Material for this exercise =
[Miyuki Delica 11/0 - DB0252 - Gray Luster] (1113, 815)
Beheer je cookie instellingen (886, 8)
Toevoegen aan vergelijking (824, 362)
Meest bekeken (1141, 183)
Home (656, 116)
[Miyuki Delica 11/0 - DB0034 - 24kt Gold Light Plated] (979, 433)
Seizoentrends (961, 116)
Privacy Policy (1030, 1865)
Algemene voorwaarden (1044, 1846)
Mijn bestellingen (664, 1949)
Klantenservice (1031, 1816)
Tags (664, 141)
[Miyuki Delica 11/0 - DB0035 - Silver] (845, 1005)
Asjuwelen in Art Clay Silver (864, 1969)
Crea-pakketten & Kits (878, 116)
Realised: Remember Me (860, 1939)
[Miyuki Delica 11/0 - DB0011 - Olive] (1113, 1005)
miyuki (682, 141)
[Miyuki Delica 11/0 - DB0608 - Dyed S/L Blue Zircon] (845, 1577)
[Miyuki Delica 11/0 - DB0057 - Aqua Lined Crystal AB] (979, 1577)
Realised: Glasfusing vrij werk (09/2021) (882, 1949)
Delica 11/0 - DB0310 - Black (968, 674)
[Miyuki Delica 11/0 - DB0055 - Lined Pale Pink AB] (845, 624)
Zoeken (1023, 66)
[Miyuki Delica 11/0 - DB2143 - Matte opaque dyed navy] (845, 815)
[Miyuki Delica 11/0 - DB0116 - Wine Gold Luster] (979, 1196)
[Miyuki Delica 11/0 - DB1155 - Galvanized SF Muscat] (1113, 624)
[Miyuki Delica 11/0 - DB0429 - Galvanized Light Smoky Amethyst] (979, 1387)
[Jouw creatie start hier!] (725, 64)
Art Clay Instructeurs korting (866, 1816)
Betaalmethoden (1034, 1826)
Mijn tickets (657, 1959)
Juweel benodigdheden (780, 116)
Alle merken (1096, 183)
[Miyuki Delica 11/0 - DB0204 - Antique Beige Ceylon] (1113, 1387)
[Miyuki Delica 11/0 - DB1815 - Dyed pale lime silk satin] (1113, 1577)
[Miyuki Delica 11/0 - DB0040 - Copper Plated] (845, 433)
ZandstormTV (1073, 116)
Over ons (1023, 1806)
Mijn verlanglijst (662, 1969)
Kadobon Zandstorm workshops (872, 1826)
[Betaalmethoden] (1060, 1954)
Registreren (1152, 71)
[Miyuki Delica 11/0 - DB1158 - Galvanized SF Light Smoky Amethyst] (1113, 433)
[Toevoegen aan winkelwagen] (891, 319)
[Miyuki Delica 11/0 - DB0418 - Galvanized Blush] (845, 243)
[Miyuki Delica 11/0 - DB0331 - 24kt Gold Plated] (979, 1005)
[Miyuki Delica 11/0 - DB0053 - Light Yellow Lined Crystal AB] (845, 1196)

Task = Please write out, exactly as they appear above, only the lines in the stretch from the line with "[Jouw creatie start hier!] (725, 64)" through the line with "Kadobon Zandstorm workshops (872, 1826)".

Response below =
[Jouw creatie start hier!] (725, 64)
Art Clay Instructeurs korting (866, 1816)
Betaalmethoden (1034, 1826)
Mijn tickets (657, 1959)
Juweel benodigdheden (780, 116)
Alle merken (1096, 183)
[Miyuki Delica 11/0 - DB0204 - Antique Beige Ceylon] (1113, 1387)
[Miyuki Delica 11/0 - DB1815 - Dyed pale lime silk satin] (1113, 1577)
[Miyuki Delica 11/0 - DB0040 - Copper Plated] (845, 433)
ZandstormTV (1073, 116)
Over ons (1023, 1806)
Mijn verlanglijst (662, 1969)
Kadobon Zandstorm workshops (872, 1826)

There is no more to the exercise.